12. Why do you think everyone was so quick to suspect Ziggy?

13. What did you think when Jane started suspecting her own son? Why did you think she did? Why don’t you think the other parents didn’t suspect their kids?

14. Did you think Ziggy was the bully? Did you think he was being bullied? Did you suspect it was really Max? Was it believable how he took the fall?

15. Did you ever suspect Saxon Banks was Perry? When did you begin to suspect?

16. Did you suspect Tom was not, in fact, gay? Were you glad for Jane?

17. Jane starts the book being nauseous at the thought of having any other relationships. Why was she able to start something with Tom?

18. Was Madeline joking with her phrase, “never forgive, never forget?” Does she change throughout the book?

19. How did you like Bonnie? Did Madeline’s reaction to her make you like her more or less?

20. Celeste and Madeline are so different. Why do you think they ended up becoming and staying such good friends?

21. Did it surprise you that Celeste would try to fight back?

22. Is the fact that Perry travels so much really the reason why they never ended up working on fixing their marriage?

23. Did trivia night meet your expectations?

______

### Tasks to complete
1. From the book discussion questions, copy the passage that begins at the words "13. What did" and stops after the words "glad for Jane?".
2. In the book discussion questions, what statement in question 17 makes Jane's starting something with Tom a point that needs explaining? Answer in one to three sentences.
3. For each statement, say yes or no according to the book discussion questions, and quote the words that decide it. (a) One question asks whether readers ever suspected that Saxon Banks was Perry. (b) The phrase attributed to Madeline is "always forgive, always forget." (c) The last question in the list concerns trivia night.

### Dataset content
______

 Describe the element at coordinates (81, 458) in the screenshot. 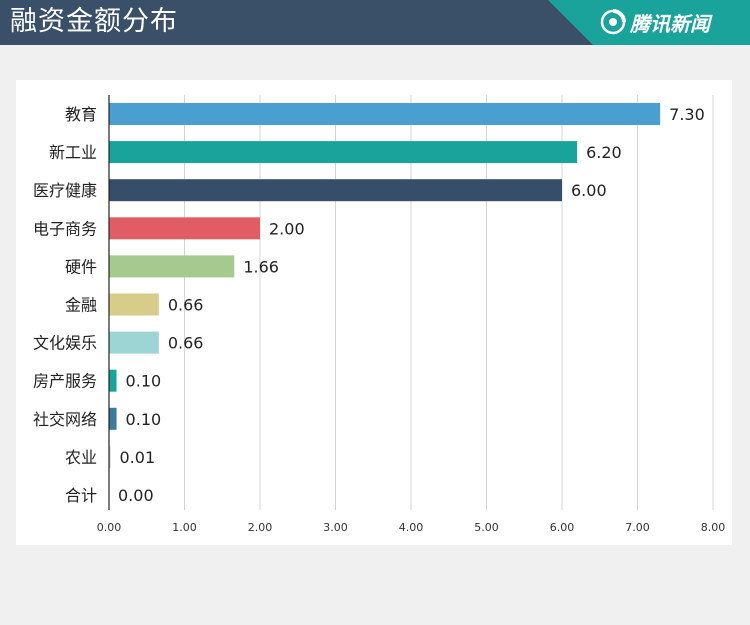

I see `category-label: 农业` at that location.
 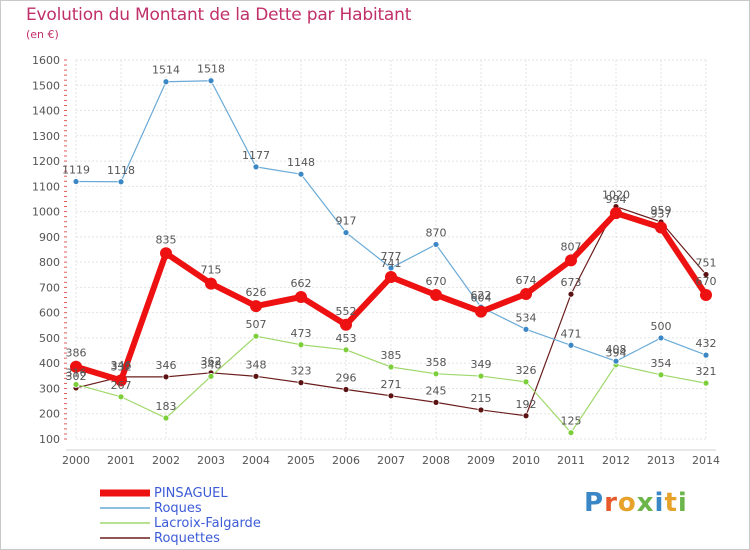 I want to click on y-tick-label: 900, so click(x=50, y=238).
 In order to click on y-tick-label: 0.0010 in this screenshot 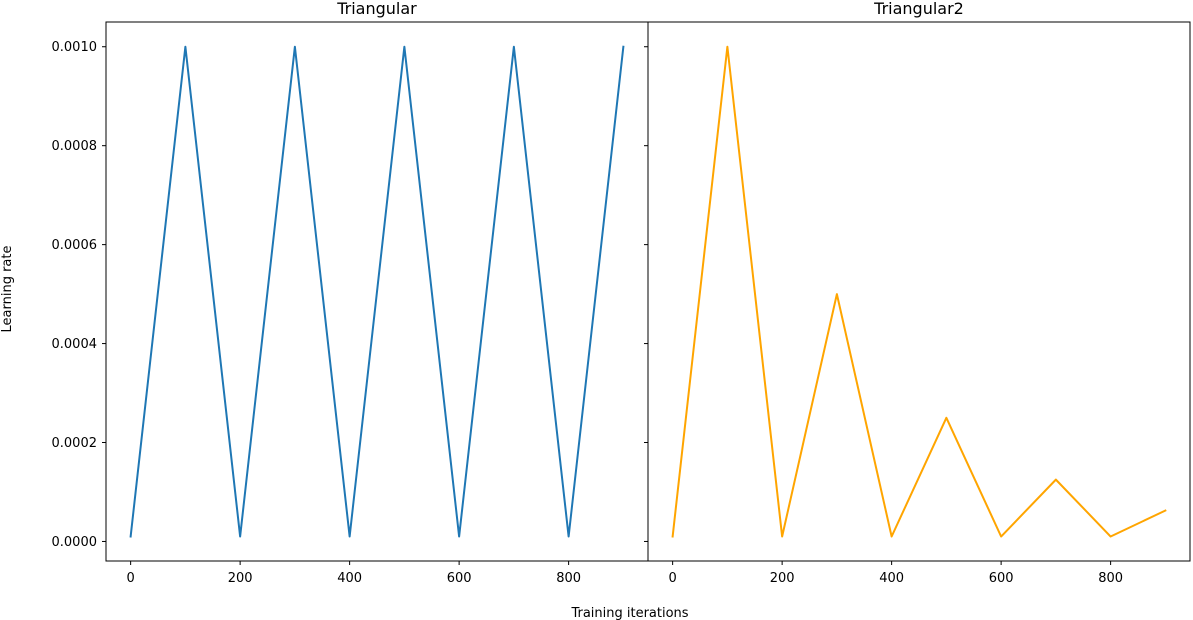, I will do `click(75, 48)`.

______

### Task-by-task answers
1.
13. What did you think when Jane started suspecting her own son? Why did you think she did? Why don’t you think the other parents didn’t suspect their kids?

14. Did you think Ziggy was the bully? Did you think he was being bullied? Did you suspect it was really Max? Was it believable how he took the fall?

15. Did you ever suspect Saxon Banks was Perry? When did you begin to suspect?

16. Did you suspect Tom was not, in fact, gay? Were you glad for Jane?

2. Question 17 states that Jane starts the book "being nauseous at the thought of having any other relationships." Because of that starting point, the question asks why she was still able to start something with Tom.

3.
(a) Yes: "Did you ever suspect Saxon Banks was Perry?"
(b) No: "never forgive, never forget?"
(c) Yes: "Did trivia night meet your expectations?"